Linear Systems

Principle

A linear equation contains constant multiples of variables and constant terms. It does not contain nonlinear terms such as \(x^2\), \(xy\), \(\sin z\), or \(\sqrt{x}\).

A linear system is a collection of linear equations solved at the same time. The same solution values must make every equation true.

Notation

A system of linear equations can be written in matrix form as

\[ A\mathbf{x}=\mathbf{b}. \]

• \(A\) is the coefficient matrix. Its entries are the numbers multiplying the variables.
• \(\mathbf{x}\) is the unknown vector. Its entries are the variables being solved for.
• \(\mathbf{b}\) is the right-hand-side vector. Its entries are the constants on the right side of the equations.

For example,

\[ \begin{pmatrix}2&1\\1&-1\end{pmatrix} \begin{pmatrix}x\\y\end{pmatrix} = \begin{pmatrix}17\\4\end{pmatrix} \]

represents the equations \(2x+y=17\) and \(x-y=4\).

Method

To solve a linear system by elimination:

1. Write the equations in a consistent variable order.
2. Combine equations to remove one variable.
3. Solve the simpler equation that remains.
4. Substitute back to find the other variables.
5. Check the solution in every original equation.

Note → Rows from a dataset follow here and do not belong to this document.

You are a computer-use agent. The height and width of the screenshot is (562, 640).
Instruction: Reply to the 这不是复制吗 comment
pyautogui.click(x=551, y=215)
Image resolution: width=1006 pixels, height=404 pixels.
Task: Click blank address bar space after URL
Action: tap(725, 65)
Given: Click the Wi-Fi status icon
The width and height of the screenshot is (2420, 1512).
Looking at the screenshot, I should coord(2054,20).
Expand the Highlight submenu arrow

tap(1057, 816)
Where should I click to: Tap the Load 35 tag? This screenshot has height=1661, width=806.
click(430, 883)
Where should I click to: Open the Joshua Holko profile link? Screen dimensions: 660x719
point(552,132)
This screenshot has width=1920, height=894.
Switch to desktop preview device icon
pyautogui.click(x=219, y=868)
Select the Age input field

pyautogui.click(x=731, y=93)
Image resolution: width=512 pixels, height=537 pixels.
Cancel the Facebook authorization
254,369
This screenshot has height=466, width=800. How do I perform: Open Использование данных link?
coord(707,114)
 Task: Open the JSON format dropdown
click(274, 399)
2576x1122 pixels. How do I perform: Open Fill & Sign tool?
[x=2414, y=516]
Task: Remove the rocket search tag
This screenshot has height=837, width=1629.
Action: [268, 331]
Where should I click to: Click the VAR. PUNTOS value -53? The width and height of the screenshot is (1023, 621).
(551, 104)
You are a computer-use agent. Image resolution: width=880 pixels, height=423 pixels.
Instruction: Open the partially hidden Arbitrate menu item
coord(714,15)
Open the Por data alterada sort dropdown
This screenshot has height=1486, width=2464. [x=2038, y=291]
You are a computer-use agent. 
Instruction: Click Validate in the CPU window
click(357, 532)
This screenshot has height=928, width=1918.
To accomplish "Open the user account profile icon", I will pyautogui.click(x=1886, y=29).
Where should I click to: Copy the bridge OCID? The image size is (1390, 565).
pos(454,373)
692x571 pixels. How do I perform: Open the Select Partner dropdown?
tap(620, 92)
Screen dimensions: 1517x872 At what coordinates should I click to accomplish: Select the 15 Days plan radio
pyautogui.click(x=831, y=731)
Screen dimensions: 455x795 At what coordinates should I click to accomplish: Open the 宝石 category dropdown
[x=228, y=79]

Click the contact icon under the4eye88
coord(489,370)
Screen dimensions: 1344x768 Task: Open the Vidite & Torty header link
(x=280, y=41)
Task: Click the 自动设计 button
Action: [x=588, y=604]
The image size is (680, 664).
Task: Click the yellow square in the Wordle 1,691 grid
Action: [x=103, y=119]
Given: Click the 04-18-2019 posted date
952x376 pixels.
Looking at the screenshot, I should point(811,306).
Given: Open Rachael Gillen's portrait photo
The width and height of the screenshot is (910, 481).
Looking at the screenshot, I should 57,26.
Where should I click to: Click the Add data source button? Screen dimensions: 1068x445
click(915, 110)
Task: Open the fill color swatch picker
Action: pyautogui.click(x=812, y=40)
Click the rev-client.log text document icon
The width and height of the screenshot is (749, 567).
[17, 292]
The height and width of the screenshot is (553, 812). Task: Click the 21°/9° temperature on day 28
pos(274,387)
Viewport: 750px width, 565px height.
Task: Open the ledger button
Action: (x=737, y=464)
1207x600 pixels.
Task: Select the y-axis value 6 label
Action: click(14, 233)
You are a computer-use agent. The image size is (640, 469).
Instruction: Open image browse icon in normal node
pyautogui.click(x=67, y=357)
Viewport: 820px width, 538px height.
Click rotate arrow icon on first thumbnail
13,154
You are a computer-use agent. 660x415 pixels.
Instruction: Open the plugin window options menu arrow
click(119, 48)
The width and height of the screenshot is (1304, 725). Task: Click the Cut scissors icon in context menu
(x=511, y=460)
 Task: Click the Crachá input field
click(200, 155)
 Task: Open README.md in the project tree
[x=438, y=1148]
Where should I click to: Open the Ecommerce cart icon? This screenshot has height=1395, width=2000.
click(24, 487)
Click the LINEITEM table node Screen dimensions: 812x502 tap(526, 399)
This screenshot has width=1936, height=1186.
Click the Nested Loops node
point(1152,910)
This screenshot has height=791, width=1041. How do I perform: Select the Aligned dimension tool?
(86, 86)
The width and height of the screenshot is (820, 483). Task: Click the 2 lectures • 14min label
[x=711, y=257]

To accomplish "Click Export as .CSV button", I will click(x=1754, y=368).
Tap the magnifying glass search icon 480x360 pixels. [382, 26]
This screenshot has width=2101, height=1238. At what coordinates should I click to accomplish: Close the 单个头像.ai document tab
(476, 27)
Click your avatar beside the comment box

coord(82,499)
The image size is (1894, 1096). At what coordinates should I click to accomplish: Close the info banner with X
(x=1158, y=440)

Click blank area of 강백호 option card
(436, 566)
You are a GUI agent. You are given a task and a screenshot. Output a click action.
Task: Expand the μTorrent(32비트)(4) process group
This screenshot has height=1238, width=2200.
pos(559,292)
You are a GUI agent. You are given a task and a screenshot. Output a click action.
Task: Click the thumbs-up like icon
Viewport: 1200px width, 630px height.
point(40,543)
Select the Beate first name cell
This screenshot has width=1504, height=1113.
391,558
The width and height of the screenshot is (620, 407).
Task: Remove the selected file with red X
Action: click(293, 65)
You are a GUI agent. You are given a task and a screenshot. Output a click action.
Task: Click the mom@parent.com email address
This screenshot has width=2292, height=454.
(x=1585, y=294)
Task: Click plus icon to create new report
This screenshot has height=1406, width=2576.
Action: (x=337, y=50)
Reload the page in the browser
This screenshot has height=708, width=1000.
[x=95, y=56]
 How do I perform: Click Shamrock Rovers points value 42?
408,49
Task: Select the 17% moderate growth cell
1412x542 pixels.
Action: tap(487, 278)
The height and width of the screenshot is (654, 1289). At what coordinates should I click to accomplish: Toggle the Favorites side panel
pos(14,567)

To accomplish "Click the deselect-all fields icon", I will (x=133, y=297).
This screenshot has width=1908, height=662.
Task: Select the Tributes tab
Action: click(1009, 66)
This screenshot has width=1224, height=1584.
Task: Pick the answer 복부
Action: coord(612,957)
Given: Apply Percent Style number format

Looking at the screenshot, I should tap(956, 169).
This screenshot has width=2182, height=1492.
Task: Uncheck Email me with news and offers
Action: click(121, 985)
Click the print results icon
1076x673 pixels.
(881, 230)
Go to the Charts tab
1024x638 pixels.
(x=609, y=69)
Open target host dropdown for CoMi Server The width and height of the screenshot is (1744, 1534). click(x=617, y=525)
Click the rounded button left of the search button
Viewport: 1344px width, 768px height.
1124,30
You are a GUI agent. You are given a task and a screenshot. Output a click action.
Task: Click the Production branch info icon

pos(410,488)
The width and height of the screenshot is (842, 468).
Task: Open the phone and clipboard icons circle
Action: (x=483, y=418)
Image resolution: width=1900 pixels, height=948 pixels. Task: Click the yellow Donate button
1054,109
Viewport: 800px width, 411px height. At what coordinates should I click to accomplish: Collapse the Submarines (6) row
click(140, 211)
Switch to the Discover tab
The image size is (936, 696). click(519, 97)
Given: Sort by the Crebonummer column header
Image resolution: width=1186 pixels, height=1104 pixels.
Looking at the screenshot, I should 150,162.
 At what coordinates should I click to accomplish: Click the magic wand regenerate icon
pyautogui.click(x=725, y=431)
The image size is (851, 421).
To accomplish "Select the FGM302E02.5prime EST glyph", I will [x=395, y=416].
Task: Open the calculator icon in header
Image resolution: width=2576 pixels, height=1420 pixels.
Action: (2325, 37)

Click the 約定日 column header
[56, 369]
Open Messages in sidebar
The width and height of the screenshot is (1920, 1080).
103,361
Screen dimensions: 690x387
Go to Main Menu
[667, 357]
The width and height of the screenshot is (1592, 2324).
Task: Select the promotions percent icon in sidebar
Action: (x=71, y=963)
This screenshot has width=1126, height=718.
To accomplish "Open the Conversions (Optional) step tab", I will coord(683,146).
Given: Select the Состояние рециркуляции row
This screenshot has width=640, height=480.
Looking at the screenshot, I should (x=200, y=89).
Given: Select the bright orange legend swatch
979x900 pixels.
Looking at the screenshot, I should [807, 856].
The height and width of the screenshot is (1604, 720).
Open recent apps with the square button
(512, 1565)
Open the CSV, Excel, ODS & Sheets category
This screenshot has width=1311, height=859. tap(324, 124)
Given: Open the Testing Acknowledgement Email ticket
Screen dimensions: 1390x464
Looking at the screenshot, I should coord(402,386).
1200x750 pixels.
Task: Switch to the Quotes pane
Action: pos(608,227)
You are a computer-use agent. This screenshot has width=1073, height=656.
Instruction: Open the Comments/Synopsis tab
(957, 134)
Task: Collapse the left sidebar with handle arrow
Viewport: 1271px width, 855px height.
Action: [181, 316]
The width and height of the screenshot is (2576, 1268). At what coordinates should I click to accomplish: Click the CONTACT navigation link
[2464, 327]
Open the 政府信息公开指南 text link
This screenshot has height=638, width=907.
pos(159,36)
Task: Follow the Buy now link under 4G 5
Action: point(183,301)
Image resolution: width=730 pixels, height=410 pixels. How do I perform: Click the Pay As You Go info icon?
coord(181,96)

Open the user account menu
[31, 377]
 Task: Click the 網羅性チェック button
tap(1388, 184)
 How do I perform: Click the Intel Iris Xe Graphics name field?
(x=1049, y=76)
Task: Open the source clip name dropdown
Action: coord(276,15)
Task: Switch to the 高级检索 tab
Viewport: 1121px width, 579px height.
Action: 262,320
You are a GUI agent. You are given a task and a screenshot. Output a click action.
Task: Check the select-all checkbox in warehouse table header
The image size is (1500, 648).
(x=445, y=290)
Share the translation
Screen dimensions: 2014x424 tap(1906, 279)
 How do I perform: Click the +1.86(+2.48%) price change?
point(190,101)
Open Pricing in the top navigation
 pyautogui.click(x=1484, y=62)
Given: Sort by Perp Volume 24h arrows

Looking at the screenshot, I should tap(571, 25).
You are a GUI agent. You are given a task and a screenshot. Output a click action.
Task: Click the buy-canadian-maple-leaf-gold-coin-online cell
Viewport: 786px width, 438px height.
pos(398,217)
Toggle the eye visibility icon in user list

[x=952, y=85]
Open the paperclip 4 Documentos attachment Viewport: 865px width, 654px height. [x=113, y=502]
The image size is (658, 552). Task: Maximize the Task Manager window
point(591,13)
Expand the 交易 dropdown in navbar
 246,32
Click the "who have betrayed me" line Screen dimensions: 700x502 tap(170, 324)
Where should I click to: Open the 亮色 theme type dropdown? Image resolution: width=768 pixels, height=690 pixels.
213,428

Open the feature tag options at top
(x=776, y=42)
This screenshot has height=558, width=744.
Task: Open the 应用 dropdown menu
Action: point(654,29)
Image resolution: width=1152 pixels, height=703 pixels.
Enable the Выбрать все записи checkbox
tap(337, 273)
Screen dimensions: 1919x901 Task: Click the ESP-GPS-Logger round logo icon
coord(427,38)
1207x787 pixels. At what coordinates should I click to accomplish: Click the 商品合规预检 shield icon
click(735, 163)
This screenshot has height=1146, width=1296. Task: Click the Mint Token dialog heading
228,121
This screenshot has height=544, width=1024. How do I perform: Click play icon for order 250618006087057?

For a system with free variables, choose a parameter for each free variable and express the solution set using those parameters.

Rules

• Only add, subtract, or multiply equations by constants when using elimination.
• Multiplying an equation by zero loses information and is not a valid solving step.
• Swapping equation order does not change the solution set.
• A system may have one solution, no solution, or infinitely many solutions.
• If a variable is free, its value is represented by a parameter.

Examples

Solve the system

\[ \begin{aligned} 2x+y&=17,\\ x-y&=4. \end{aligned} \]

Add the two equations to eliminate \(y\):

\[ 3x=21. \]

So \(x=7\). Substitute into \(x-y=4\):

\[ 7-y=4. \]

Thus \(y=3\). The solution is \((x,y)=(7,3)\).

Now consider the three-variable system

\[ \begin{aligned} x+y+z&=1,\\ y+z&=0. \end{aligned} \]

The second equation gives \(y=-z\). Let \(y=\lambda\), so \(z=-\lambda\). Substitute into the first equation:

\[ x+\lambda-\lambda=1. \]

Therefore \(x=1\), and the solutions form

\[ (x,y,z)=(1,\lambda,-\lambda),\qquad \lambda\in\mathbb R. \]

Checks

• Check that every equation is linear; terms like \(x^2\), \(xy\), and \(\sin z\) make the equation nonlinear.
• Check that the variable order is consistent in every equation and in the matrix form.
• Check that equation order changes only presentation, not the solution set.
• Check a proposed solution by substituting it back into every original equation.